Thus, my précis, one of many umpteen equally sensible broth-reducing permutations, goes roughly as follows:
Global national security interests are strategic world values toward environmental prosperity.
It does sound vaguely better than continually, blindly, and destructively lashing out at phantom menaces and “axes of evil” as our dominance ebbs and we bleed to death on faraway sands, but without specifics, it’s about as helpful as a well-played saxophone riff in an emergency room.
Apr 14 2011
O-rations
I didn’t listen to or read Obama’s ration of shit to appease the left. He’s clearly in campaign mode, and a known liar to boot. The wreck list at Kos is full of credulousness and praise and donations, whereas Lambert mocked Booman’s swooning response, and Ian Welsh rolled his eyes and welcomed us all to 1970’s style stagflation. Msnbc’s Ed Schultz said he hallucinated that he wrote Obama’s speech his-own-goddamned-self. Woot! Should I mention that Moe Lane of redstate is finally done with President Obama? Moe’s now on a steady diet of spinach and fear-factor worms to fight to the finish. “Oy,” as they say.
Meanwhile, whassup with the cheese-eating surrender monkey-frogs? Punching “above their weight” in Libya and Cote de Ivoire, and shit. Damn, French people! Y’all are going post-colonial apeshit, and shit. Like a real super-power. Wasn’t that long ago (9/11, 2001) when my homey Olivier and y’all were tittering in American ivory tower elevators about righteous blowback for American over-reach in the very hour when Americans were being consumed in flames. To the extent that the official 9/11 story is true, which is probably not very, you were right, Olivier, of course, but still, you’re a fucking savage.
Apr 13 2011
The inexplicable explained.
IOZ sweeps away the cobwebs of counter-intuitive nonsense to explain that “that is the way that it is because those wielding the levers of power want it that way:”

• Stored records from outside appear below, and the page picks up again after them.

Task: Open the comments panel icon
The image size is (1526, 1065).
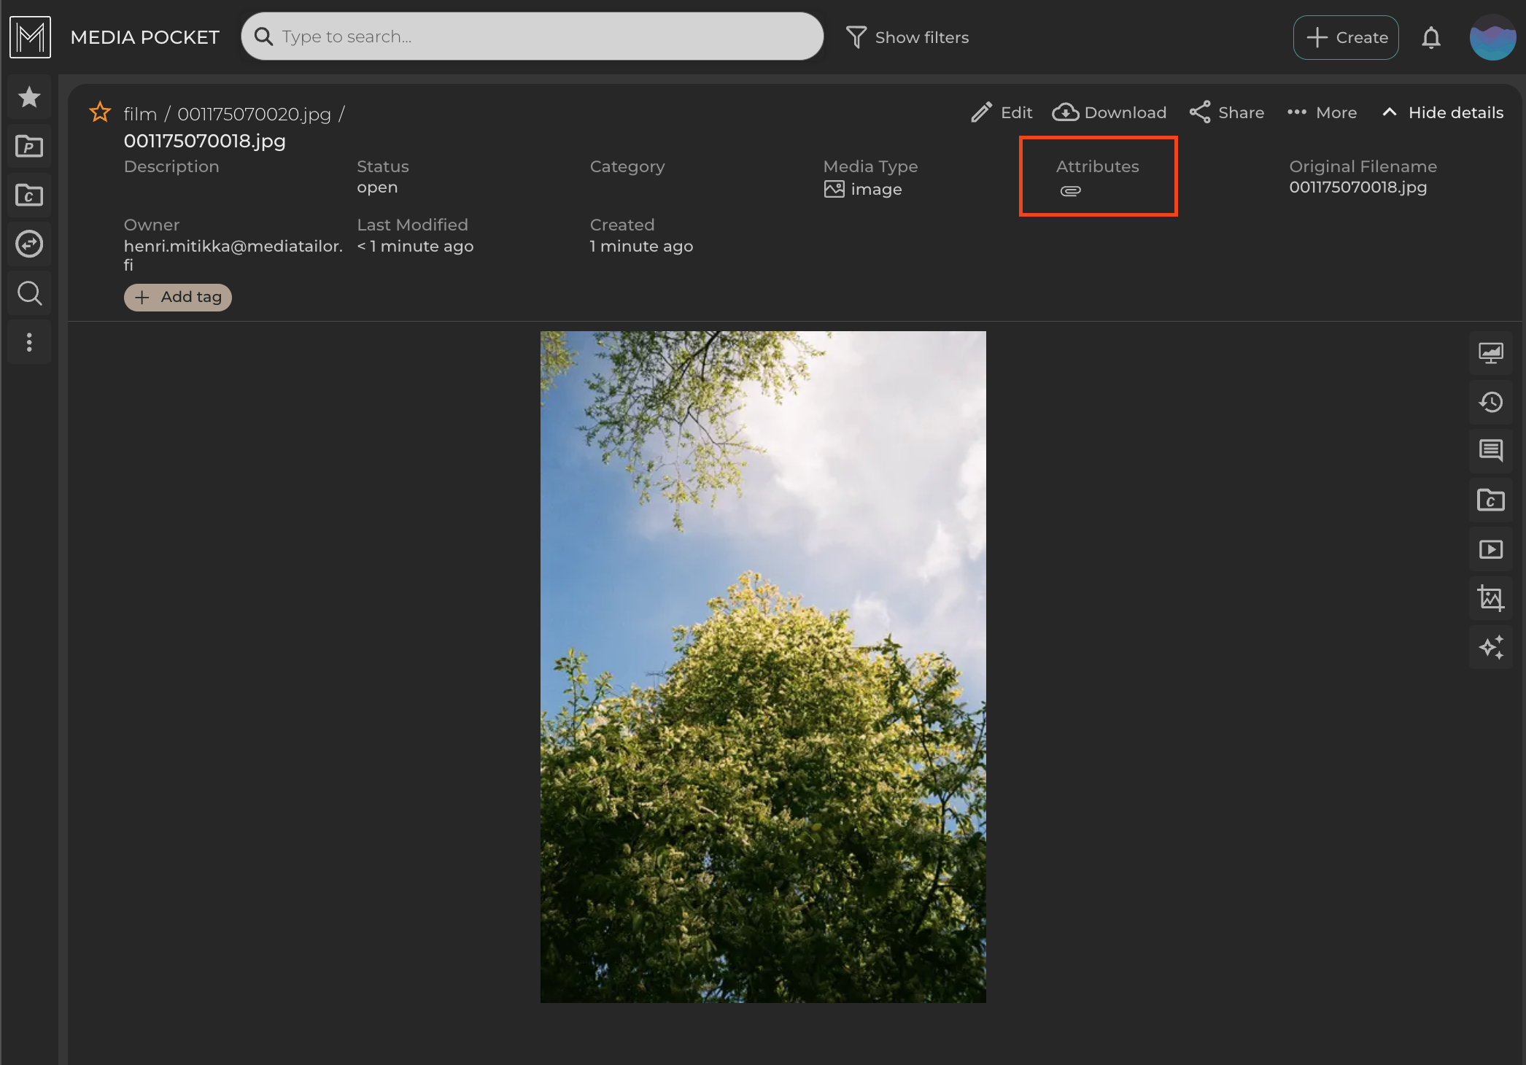Action: pyautogui.click(x=1490, y=451)
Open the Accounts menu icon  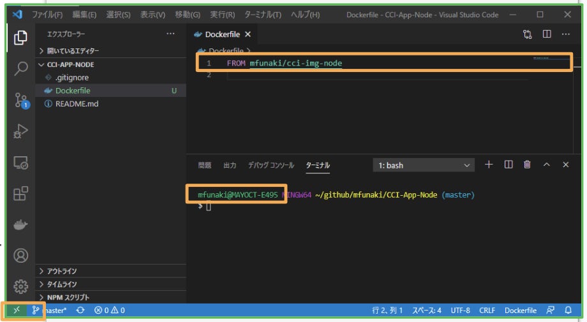[20, 256]
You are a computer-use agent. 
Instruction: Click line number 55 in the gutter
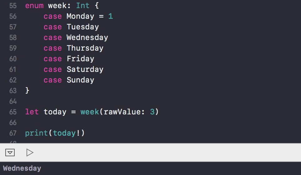tap(13, 6)
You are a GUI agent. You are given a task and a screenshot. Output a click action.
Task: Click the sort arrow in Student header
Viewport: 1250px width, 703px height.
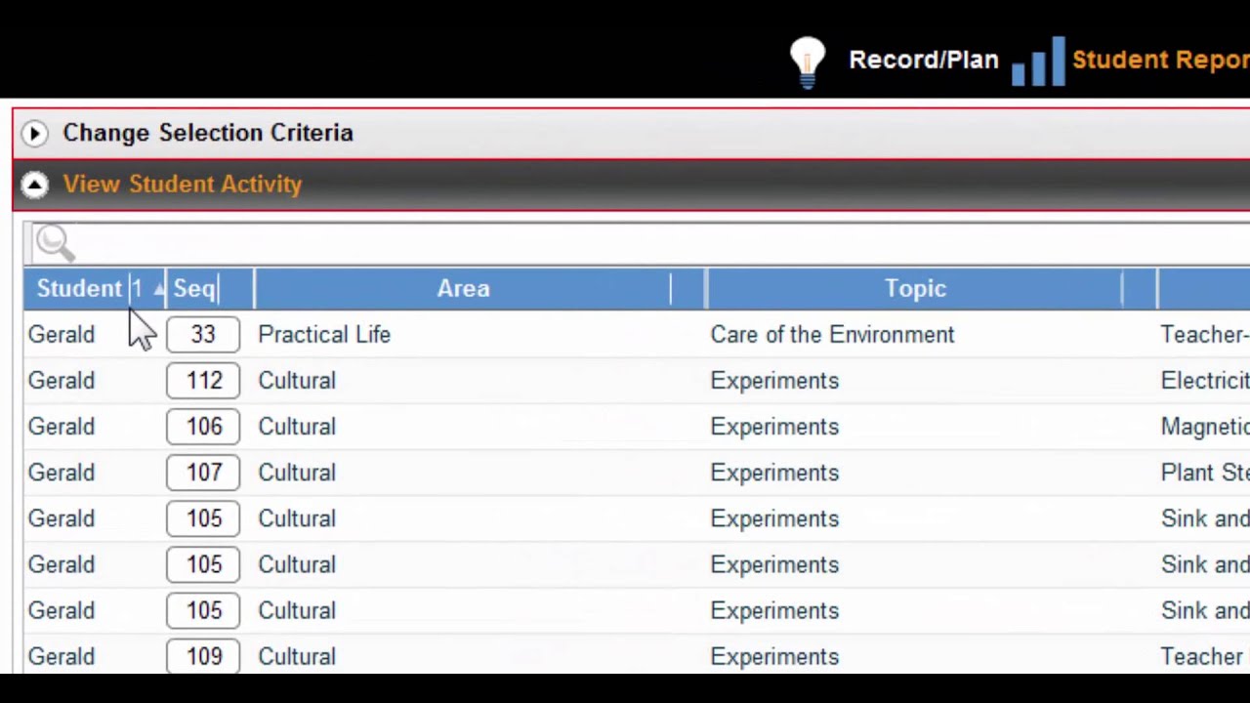(158, 289)
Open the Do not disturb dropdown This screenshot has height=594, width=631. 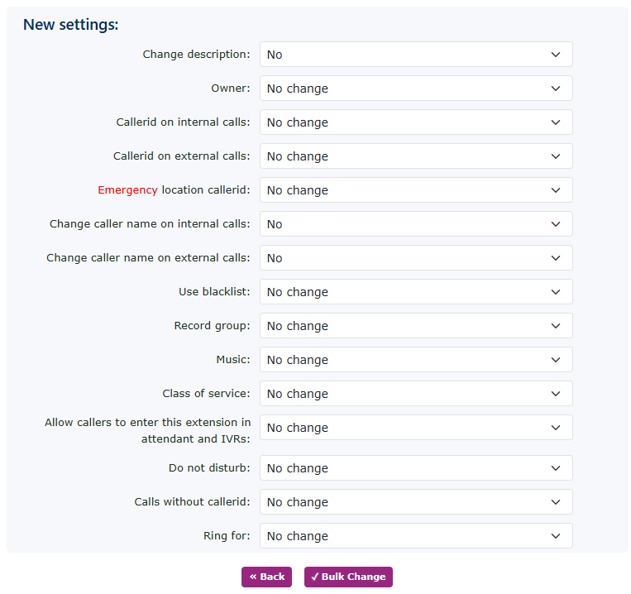click(415, 468)
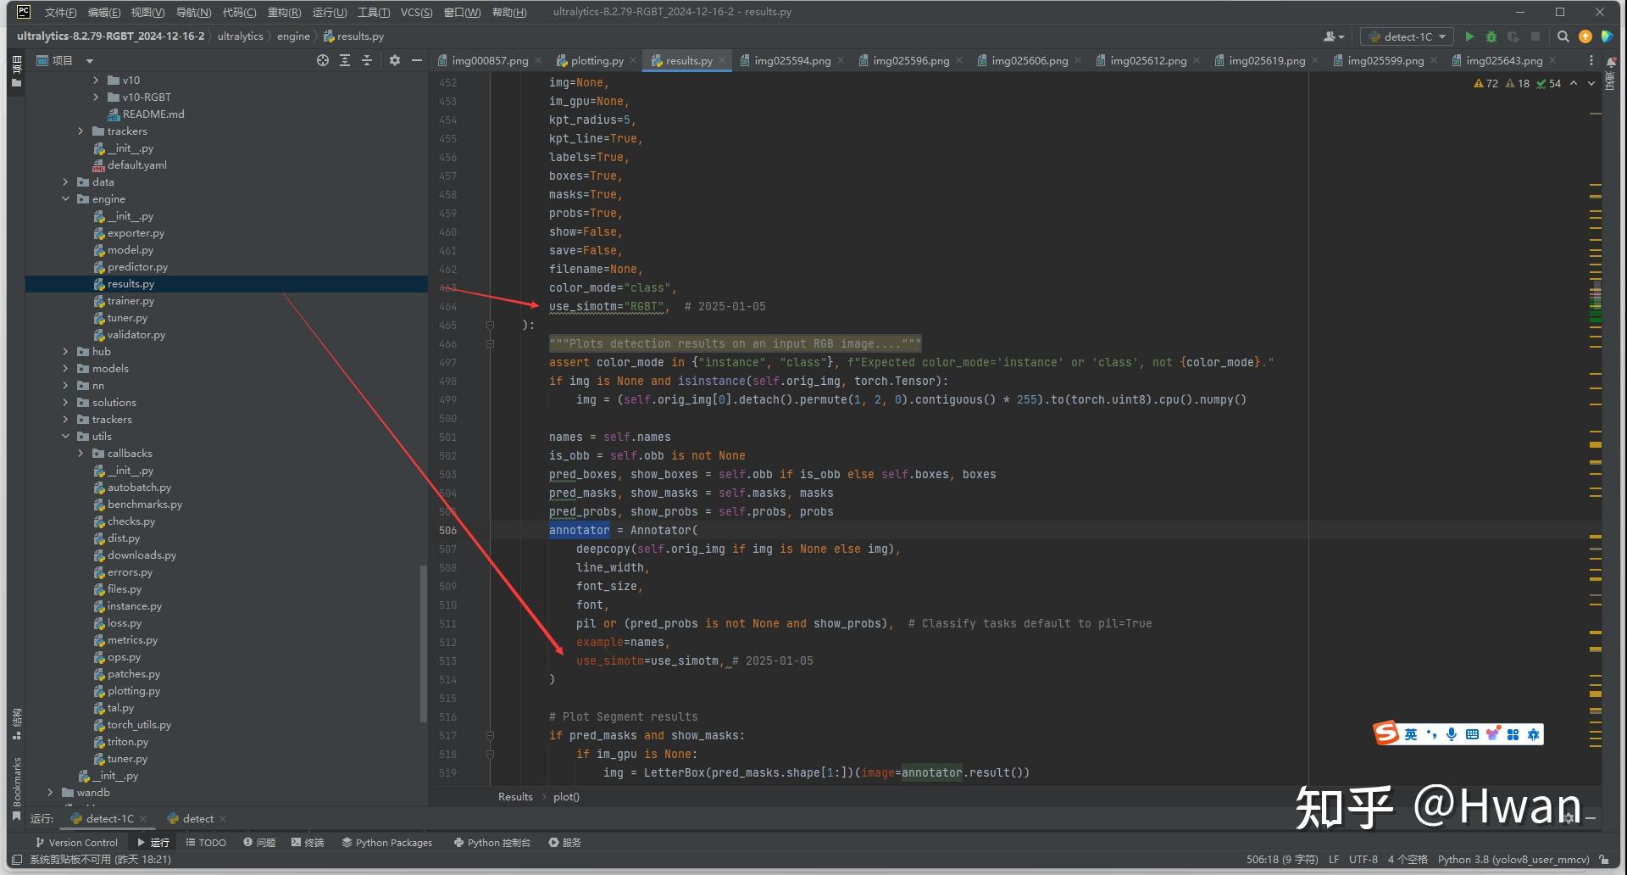This screenshot has width=1627, height=875.
Task: Expand all in project tree
Action: pyautogui.click(x=345, y=60)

If you look at “high unemployment” as a desirable state in which the bargaining power of both the employed and the job-seeking is reduced to essentially zero, a state in which individuals and labor unions accept ever-more-disadvantageous wages and working conditions just in order to have a job; in which, in particular, workers desperate not to be fired increase hours worked and output even though their compensation is shrinking; in which profitability increases in part on the backs of those “productivity” gains . . . well, shit, it all makes a lot of sense. When nice liberals wonder why Barack Obama and the Democrats and the Republicans and Everybody are enacting policies to “harm the labor market,” I would answer that they are enacting policies to harm the labor market. (bold mine)
That wasn’t so hard, wuzzit? They want to crush labor. They want slaves.
Apr 08 2011
R2P Bahrain!
The Obama/Power “Responsibility to Protect (R2P)” Doctrine gets thrown under the police SUVs “vehicularly manslaughtered” in the kingdom of Bahrain, home of the US Fifth Fleet:
Apr 01 2011
Obama rolls out “plan” to cut oil imports by 2025
Washington (CNN) — President Barack Obama outlined a plan Wednesday to cut America’s imports of foreign oil by a third by 2025 — a response to growing global energy demands and instability overseas.
What a crude little pearl of bullshit. First, even if Obama wins in 2012 (and why would he want to?), he’ll have been out of office for nearly a decade by 2025. He might as well say that by 2025, every American will be king of their very own earth-like planet, a perpetual fountain of youth, and stables full of trick-ass ponies. Dude has no imagination.
Worse yet, he grossly underestimates the magnitude of his “planned” cuts to America’s imports of foreign oil. And it has less to do with the exigencies surrounding peak oil than the fact of peak oil itself. We might be able to reduce our imports by only one third by 2025, if (a) we were operating on the gross Hubbert curve, and (b) the United States took the vast majority of the remaining oil leaving everyone else high and dry.
Unfortunately, we’re not going to get all of the oil that’s in the ground (gross Hubbert curve) out of the ground. We grabbed the good, low-hanging fruit first; and are left with the cruder, more difficult to access, and more expensive to extract and process remnants. Very quickly oil will become more expensive to extract than it’s worth, leaving us operating on the net Hubbert curve, where the declining limb of production is very, very steep; where 2025 indicates world GDP more than halved due to oil depletion alone. Hell, Obama may be presiding over a terminal credit collapse even before his first term is over, due to the severe and continuing financial malfeasance.
Obama’s “plan” to cut imports by 2025 sounds a lot like my retrospective “plan” to be among the long-term unemployed. I forget where I read that Americans are like “super-sized crash-test dummies,” but I’m sure that was part of the plan, too.